While other forwarders’ financial results  appear to have been propped up by soaring yields in air freight, XPO Logistics is in a different category.

It saw revenues fall 17%, to $3.5bn, in the second quarter, with a net loss of $132m. Adjusted net loss was $57m, on adjusted ebitda of $172m, compared with $445m a year earlier.

It anticipated its adjusted ebitda for the third quarter at about $350m.

That figure excludes $50m of restructuring costs and $46m of integration and transaction expenses, related, said XPO, to “the company’s terminated review of strategic alternatives”.

Some $48m in costs was related to Covid-19, while XPO generated $214m from operations and $121m in free cashflow.

XPO chairman and CEO Brad Jacobs said the company had beaten revenue and adjusted ebidta expectations, and was pleased with its “notably high cash flow from operations”.
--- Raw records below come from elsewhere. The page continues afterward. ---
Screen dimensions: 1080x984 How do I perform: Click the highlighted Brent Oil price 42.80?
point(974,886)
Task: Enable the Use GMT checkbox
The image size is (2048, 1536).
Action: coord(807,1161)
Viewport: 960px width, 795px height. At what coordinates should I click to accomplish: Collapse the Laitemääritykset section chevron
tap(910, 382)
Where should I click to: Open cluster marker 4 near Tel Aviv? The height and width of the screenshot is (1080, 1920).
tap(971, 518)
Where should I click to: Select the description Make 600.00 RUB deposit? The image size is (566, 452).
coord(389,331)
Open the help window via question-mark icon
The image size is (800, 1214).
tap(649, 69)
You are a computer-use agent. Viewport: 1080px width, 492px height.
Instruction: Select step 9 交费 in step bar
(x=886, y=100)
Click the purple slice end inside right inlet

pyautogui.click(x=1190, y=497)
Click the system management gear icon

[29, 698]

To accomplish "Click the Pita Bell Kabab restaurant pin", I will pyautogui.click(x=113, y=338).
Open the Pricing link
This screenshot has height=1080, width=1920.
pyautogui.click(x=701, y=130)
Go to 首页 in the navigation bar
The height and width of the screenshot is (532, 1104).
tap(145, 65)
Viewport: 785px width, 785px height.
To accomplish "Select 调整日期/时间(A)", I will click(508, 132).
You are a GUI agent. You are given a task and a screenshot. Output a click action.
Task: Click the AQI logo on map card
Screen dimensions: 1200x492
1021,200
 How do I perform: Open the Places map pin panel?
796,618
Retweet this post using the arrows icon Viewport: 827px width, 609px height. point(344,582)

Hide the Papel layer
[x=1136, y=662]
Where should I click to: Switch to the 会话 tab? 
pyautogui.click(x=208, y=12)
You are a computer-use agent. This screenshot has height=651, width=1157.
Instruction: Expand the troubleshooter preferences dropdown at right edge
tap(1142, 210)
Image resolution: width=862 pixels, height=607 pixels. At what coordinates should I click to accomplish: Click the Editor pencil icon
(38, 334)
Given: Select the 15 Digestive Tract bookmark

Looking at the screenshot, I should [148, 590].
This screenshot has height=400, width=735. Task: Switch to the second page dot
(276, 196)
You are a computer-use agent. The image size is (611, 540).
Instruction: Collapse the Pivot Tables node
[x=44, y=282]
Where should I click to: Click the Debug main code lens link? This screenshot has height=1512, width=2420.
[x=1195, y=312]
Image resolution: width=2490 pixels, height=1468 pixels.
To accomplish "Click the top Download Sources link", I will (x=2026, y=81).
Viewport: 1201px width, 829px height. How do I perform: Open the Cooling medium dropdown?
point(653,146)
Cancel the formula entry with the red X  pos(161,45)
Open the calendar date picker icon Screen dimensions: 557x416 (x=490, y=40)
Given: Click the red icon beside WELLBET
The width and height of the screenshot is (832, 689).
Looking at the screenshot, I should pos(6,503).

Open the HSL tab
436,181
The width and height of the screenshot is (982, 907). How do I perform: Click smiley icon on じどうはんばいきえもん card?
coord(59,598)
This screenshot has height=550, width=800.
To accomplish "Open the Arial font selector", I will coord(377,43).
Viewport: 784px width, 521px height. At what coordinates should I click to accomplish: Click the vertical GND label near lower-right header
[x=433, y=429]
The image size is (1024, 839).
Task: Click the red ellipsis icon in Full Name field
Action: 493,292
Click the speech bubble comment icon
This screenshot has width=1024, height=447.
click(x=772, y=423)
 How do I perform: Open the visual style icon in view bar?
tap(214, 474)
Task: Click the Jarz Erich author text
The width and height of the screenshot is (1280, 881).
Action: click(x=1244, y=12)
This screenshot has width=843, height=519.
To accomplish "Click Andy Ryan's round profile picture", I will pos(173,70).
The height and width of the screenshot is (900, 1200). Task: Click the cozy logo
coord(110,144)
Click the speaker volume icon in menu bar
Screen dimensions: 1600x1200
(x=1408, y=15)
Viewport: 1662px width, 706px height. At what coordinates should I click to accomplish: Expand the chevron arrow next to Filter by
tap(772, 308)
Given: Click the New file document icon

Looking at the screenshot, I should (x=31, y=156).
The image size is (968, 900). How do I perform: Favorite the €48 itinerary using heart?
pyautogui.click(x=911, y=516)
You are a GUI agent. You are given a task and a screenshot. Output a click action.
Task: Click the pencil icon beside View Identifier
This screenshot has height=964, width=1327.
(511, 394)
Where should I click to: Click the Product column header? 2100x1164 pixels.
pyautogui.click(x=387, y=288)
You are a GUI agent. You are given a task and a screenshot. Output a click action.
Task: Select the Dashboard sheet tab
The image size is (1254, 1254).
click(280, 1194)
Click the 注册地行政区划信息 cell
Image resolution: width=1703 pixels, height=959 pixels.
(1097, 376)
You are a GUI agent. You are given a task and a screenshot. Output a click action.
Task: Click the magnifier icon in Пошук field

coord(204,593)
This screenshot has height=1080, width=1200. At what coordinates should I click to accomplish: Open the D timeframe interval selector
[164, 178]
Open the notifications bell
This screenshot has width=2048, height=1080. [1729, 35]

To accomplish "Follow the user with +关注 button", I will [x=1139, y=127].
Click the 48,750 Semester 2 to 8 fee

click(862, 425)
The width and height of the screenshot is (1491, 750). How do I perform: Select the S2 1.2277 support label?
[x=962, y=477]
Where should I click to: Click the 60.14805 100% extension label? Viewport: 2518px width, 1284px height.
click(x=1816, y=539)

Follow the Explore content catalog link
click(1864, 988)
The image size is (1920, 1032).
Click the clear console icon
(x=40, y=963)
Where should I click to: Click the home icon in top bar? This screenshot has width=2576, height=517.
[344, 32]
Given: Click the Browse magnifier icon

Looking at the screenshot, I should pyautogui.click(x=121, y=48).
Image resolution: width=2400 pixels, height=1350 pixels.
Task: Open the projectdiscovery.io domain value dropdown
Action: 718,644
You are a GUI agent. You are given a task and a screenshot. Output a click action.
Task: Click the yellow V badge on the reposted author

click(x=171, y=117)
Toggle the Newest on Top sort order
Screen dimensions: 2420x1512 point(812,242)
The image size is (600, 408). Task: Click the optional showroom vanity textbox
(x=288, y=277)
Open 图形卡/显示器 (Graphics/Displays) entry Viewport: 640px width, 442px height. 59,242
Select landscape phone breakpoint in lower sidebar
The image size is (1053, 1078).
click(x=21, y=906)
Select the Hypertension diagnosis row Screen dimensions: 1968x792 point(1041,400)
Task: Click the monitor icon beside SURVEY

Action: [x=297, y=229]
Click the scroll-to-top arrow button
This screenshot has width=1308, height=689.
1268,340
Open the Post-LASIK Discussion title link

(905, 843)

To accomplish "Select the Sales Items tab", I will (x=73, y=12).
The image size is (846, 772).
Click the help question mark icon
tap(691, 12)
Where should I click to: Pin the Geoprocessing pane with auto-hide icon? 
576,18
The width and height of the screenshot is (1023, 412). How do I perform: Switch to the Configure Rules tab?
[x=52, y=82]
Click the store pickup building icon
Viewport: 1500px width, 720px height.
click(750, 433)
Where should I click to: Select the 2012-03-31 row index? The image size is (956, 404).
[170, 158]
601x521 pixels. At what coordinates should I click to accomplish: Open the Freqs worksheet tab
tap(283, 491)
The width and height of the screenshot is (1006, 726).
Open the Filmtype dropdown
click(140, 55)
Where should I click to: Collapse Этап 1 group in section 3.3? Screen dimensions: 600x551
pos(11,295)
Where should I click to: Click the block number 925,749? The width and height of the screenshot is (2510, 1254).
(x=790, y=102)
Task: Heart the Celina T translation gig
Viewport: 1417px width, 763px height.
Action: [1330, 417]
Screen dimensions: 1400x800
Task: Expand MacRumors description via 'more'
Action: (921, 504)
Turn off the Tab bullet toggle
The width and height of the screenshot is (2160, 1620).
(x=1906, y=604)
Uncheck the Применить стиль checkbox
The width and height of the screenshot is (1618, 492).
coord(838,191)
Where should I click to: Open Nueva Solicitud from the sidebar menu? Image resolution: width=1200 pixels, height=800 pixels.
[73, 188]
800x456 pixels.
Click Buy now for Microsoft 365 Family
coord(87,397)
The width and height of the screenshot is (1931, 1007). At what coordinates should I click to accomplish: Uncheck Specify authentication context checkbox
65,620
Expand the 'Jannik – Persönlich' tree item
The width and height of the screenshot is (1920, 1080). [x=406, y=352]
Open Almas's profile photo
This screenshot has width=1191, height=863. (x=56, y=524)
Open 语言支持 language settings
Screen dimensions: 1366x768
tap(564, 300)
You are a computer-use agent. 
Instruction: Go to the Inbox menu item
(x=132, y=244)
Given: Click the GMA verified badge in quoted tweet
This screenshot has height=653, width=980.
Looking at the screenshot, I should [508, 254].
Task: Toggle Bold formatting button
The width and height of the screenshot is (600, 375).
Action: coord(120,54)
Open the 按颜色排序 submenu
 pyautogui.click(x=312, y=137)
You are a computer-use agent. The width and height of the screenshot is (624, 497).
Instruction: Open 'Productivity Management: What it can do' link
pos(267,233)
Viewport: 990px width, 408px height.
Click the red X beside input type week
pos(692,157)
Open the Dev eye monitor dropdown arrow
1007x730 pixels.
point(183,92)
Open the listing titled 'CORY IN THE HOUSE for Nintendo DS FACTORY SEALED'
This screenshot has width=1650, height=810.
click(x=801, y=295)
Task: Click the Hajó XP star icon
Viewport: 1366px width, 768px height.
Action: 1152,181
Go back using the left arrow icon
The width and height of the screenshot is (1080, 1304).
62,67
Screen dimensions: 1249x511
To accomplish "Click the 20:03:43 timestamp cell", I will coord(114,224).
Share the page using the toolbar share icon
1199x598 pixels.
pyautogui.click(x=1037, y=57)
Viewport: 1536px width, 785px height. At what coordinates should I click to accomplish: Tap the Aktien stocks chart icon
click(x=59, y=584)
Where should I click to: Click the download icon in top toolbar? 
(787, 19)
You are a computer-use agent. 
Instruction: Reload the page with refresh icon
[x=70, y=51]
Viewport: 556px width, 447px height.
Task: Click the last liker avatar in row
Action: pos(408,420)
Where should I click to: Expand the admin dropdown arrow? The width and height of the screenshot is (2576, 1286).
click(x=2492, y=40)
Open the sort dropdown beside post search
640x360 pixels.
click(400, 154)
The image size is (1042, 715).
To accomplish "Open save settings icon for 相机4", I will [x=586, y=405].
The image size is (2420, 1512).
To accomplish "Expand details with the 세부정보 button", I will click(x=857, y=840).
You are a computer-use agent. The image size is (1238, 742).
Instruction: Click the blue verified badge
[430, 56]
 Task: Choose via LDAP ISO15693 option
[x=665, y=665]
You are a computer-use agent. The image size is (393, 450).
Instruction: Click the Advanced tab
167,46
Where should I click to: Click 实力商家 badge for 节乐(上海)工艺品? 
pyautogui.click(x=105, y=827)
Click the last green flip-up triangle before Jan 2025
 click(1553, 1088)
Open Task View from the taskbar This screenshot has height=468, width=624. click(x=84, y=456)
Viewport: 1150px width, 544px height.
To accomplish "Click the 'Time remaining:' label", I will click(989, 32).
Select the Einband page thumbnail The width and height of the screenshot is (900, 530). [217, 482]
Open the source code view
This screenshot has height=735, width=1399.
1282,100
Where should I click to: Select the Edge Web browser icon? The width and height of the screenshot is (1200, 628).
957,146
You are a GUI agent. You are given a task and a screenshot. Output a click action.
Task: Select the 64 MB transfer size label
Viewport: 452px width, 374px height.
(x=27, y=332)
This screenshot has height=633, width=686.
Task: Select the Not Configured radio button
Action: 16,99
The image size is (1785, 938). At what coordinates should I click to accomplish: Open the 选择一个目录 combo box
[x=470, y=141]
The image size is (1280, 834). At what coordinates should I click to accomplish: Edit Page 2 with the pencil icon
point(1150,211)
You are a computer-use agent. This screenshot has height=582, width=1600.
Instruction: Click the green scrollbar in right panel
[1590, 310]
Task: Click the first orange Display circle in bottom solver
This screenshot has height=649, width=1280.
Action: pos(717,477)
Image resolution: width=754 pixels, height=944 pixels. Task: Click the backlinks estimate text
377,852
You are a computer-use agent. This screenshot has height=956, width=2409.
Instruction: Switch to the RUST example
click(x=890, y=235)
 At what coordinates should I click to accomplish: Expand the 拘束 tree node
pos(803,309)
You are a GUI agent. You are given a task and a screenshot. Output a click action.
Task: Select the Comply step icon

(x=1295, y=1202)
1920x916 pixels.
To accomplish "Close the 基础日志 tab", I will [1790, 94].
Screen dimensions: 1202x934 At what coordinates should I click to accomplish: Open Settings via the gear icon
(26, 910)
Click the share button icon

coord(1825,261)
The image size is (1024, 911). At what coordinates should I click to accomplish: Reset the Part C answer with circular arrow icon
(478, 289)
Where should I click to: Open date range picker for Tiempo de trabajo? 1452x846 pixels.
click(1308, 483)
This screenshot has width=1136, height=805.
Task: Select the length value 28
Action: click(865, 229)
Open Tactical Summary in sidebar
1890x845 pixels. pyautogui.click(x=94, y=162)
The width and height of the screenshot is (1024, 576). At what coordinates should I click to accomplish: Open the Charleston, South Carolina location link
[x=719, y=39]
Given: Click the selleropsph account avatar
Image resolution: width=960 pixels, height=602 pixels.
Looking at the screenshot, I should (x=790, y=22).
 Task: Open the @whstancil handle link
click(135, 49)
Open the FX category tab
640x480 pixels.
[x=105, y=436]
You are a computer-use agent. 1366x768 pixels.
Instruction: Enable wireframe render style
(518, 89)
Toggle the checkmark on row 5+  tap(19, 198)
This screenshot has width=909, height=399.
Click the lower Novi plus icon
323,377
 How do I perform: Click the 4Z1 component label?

He said: “The ramifications of Covid-19 dominated the second quarter. Business trends improved across our segments and geographies as the quarter progressed, and continued in July.

“We’ve seen a recovery take hold in Europe and start in North America. E-commerce continues to be our strongest tailwind, benefiting contract logistics and last-mile. Our last-mile network in North America generated year-on-year revenue growth of 3% in the quarter, with a net revenue margin of 37%.”

Its two main divisions, transport and logistics, both recorded declines in revenue, the former by 22% to $2.13bn, with an operating loss of $15m, down from a profit of $243m a year earlier. Adjusted ebitda was $146m, down from $362m. But yields in North American less-than-truckload grew by 1.9%.

Adjusted operating ratio in the LTL sector sank 90.1% from 80.3% in the year-ago quarter, as revenue in the unit, excluding fuel, fell 20.7% to $792m from $999m. The drop in LTL revenue was driven by a 19% decline in pounds per day shipped, while shipments per day fell 15% to 45.6m.

Logistics revenue fell 8%, to $1.4bn, which was in part, it said, due to Covid, but also to the elimination of low-margin business. Operating loss was $43m, compared with an operating income of $61m a year earlier, while adjusted ebitda was $83m, down 39%.

Corporate expenses, meanwhile, grew from $46m a year ago to $83m.